= PASSAGE SHOWN =
■ ■ ■

Source code for kona.linalg.matrices.hessian.lbfgs

from kona.linalg.matrices.hessian.basic import QuasiNewtonApprox

class LimitedMemoryBFGS(QuasiNewtonApprox):
    """ Limited-memory BFGS approximation for the Hessian.

    Attributes
    ----------
    lambda0 : float
        ?
    s_dot_s_list : list of float
        The L2 norm of the step vector.
    s_dot_y_list : list of float
        Curvature.
    """

    def __init__(self, vector_factory, optns=None):
        super(LimitedMemoryBFGS, self).__init__(vector_factory, optns)

        self.lambda0 = 0
        self.s_dot_s_list = []
        self.s_dot_y_list = []

        self.max_stored = get_opt(self.optns, 10, 'max_stored')

        vector_factory.request_num_vectors(2*self.max_stored)

    def add_correction(self, s_in, y_in):
        two_norm = s_in.inner(s_in)
        curvature = s_in.inner(y_in)

        # if curvature is too small, skip correction
        if curvature < numpy.finfo(float).eps:
            self.out_file.write(
                'LimitedMemoryBFGS.add_correction():' +
                'correction skipped due to curvature condition.\n')
            return

        # otherwise we must first free up space for the correction, if needed
        if (len(self.s_list) == self.max_stored):
            del self.s_list[0], self.y_list[0]
            del self.s_dot_s_list[0], self.s_dot_y_list[0]

        # get new vectors to store the correction
        s_new = self.vec_fac.generate()
        y_new = self.vec_fac.generate()

        # set the new vectors to correction values
        s_new.equals(s_in)
        y_new.equals(y_in)

        # append the list
        self.s_list.append(s_new)
        self.y_list.append(y_new)
        self.s_dot_s_list.append(two_norm)
        self.s_dot_y_list.append(curvature)

    def product(self, in_vec, out_vec):
        raise NotImplementedError

    def solve(self, u_vec, v_vec, rel_tol=1e-15):
        lambda0 = self.lambda0
        s_list = self.s_list
        y_list = self.y_list
        s_dot_s_list = self.s_dot_s_list
        s_dot_y_list = self.s_dot_y_list

        num_stored = len(s_list)

■ ■ ■

= DATASET CONTENT =
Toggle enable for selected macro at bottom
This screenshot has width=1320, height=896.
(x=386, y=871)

■ ■ ■

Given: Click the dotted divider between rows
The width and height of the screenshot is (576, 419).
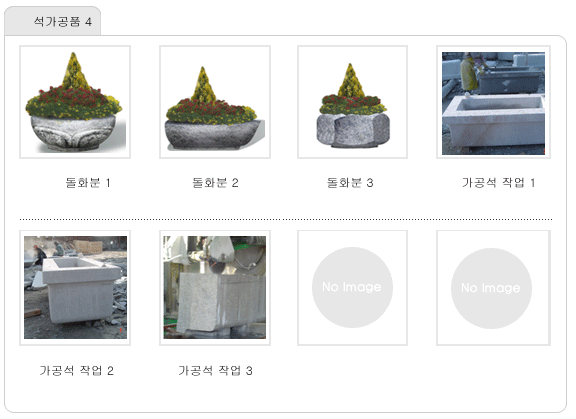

■ ■ ■

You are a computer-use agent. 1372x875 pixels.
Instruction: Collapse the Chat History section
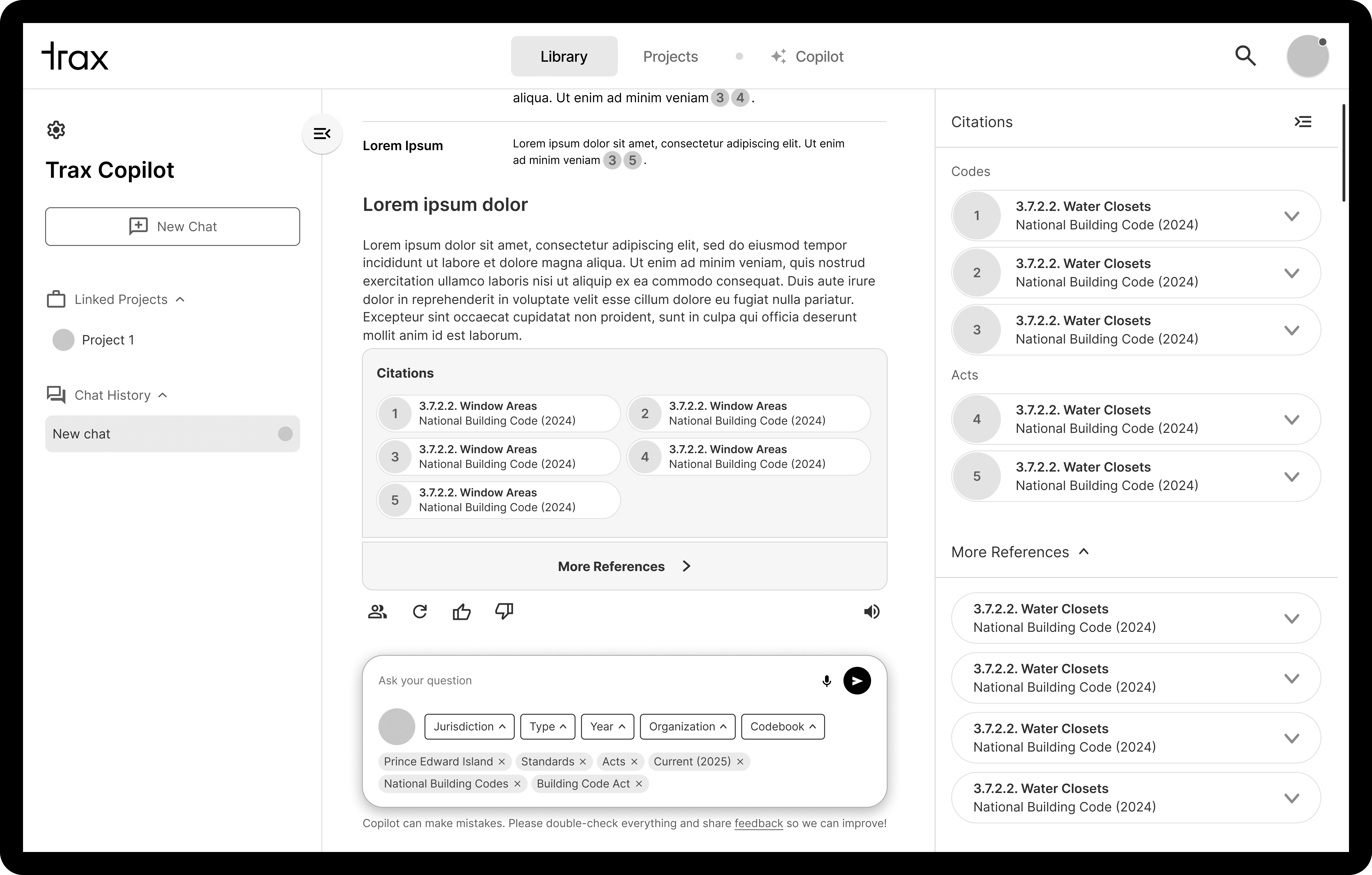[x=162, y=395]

■ ■ ■

= GIVEN INSTRUCTION 1 =
Reproduce the stretch of the L-BFGS source code from "# set the new" through "self.s_dot_y_list.append(curvature)".
= GIVEN INSTRUCTION 2 =
Pick up the L-BFGS source code at the point where it stops and carry it on.

= WRITTEN REPLY 1 =
# set the new vectors to correction values
        s_new.equals(s_in)
        y_new.equals(y_in)

        # append the list
        self.s_list.append(s_new)
        self.y_list.append(y_new)
        self.s_dot_s_list.append(two_norm)
        self.s_dot_y_list.append(curvature)

= WRITTEN REPLY 2 =
        rho = numpy.zeros(num_stored)
        alpha = numpy.zeros(num_stored)

        for k in xrange(num_stored):
            rho[k] = 1.0 / (s_dot_s_list[k] * lambda0 +
                            s_dot_y_list[k])

        v_vec.equals(u_vec)
        for k in xrange(num_stored-1, -1, -1):
            alpha[k] = rho[k] * s_list[k].inner(v_vec)
            if lambda0 > 0.0:
                v_vec.equals_ax_p_by(1.0, v_vec,
                                     -alpha[k] * lambda0, s_list[k])
            v_vec.equals_ax_p_by(1.0, v_vec, -alpha[k], y_list[k])

        if num_stored > 0:
            k = num_stored - 1
            yTy = y_list[k].inner(y_list[k])
            if lambda0 > 0.0:
                yTy += 2.0 * lambda0 * s_dot_y_list[k]
                yTy += lambda0 * lambda0 * s_dot_s_list[k]
            scale = 1.0 / (rho[k] * yTy)
            v_vec.times(scale)
        else:
            v_vec.divide_by(self.norm_init)

        for k in xrange(num_stored):
            beta = rho[k] * y_list[k].inner(v_vec)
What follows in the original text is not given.